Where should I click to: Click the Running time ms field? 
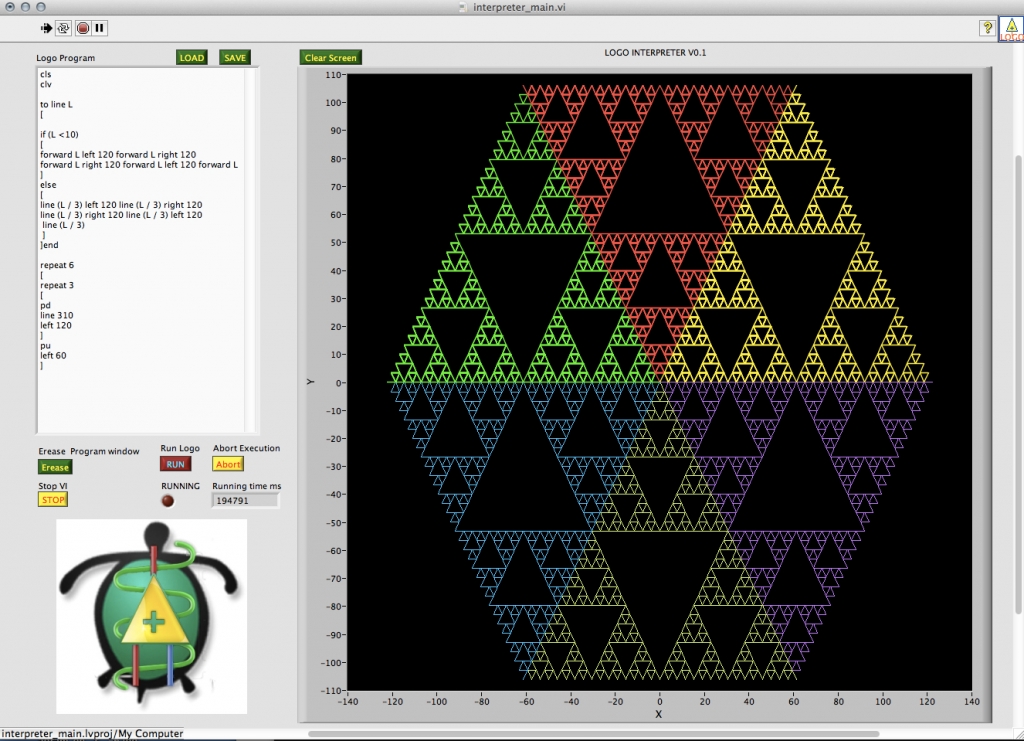pos(244,501)
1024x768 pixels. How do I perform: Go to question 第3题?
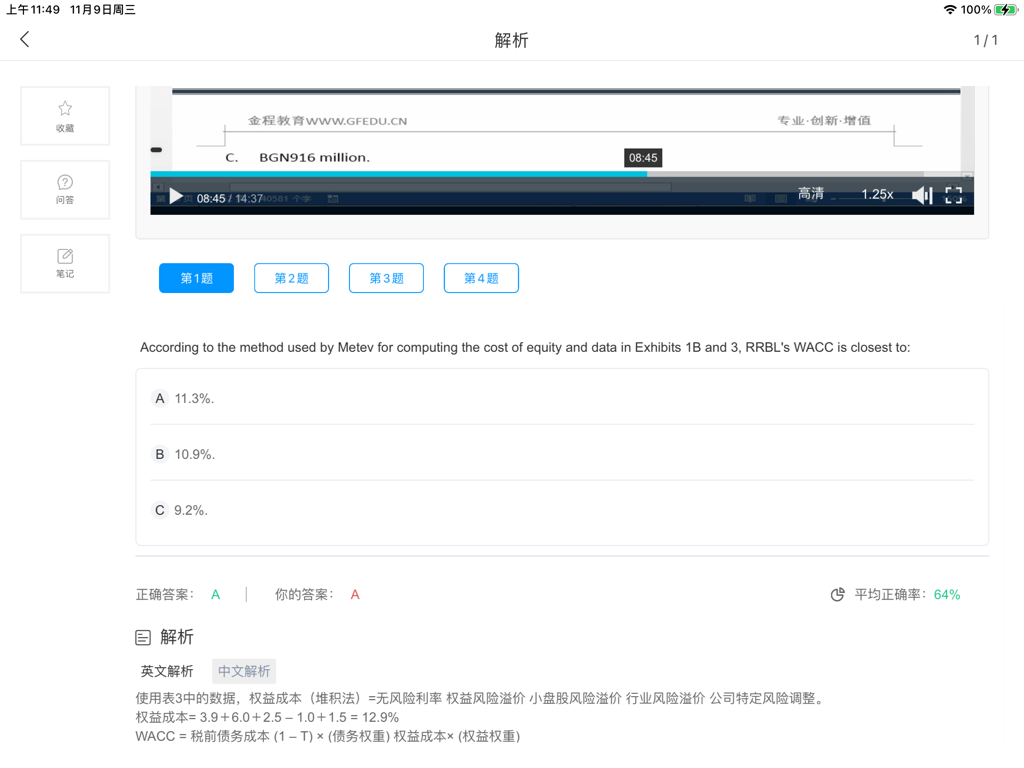(x=386, y=278)
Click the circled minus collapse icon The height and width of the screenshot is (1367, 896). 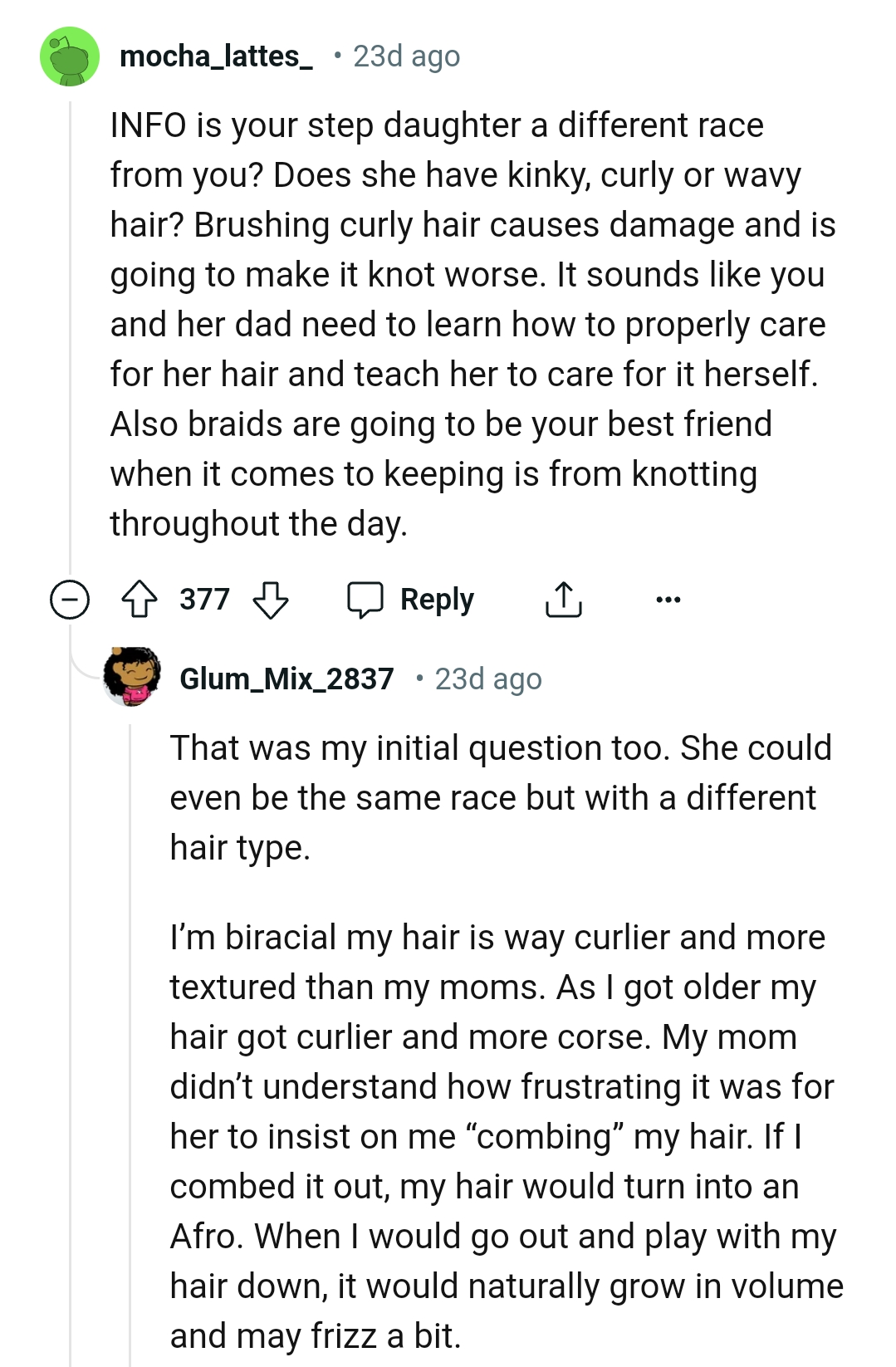[x=69, y=599]
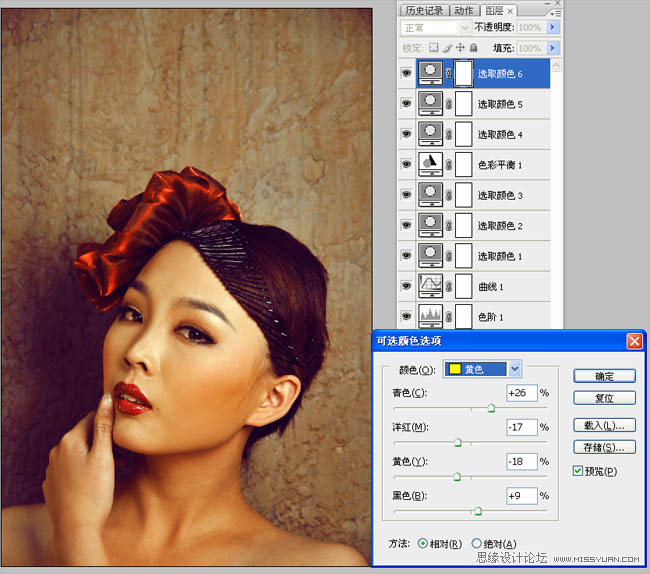Click the 存储 save button

(604, 447)
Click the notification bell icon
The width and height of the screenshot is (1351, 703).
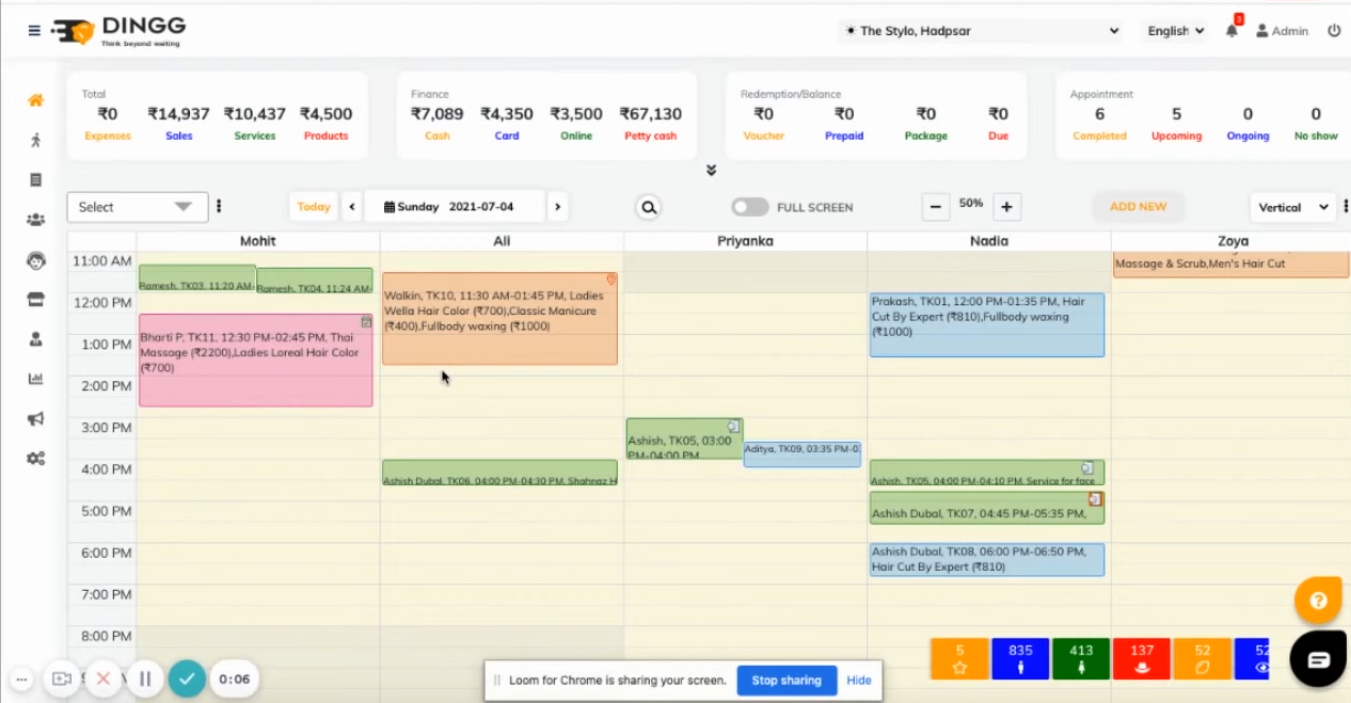pyautogui.click(x=1232, y=31)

#### Problem details
When you reach the line with "Click the notification bell icon" in the entries above, start copying, and go on word for word to the last line; skip any picture.

#### Exercise answer
Click the notification bell icon
The width and height of the screenshot is (1351, 703).
pyautogui.click(x=1232, y=31)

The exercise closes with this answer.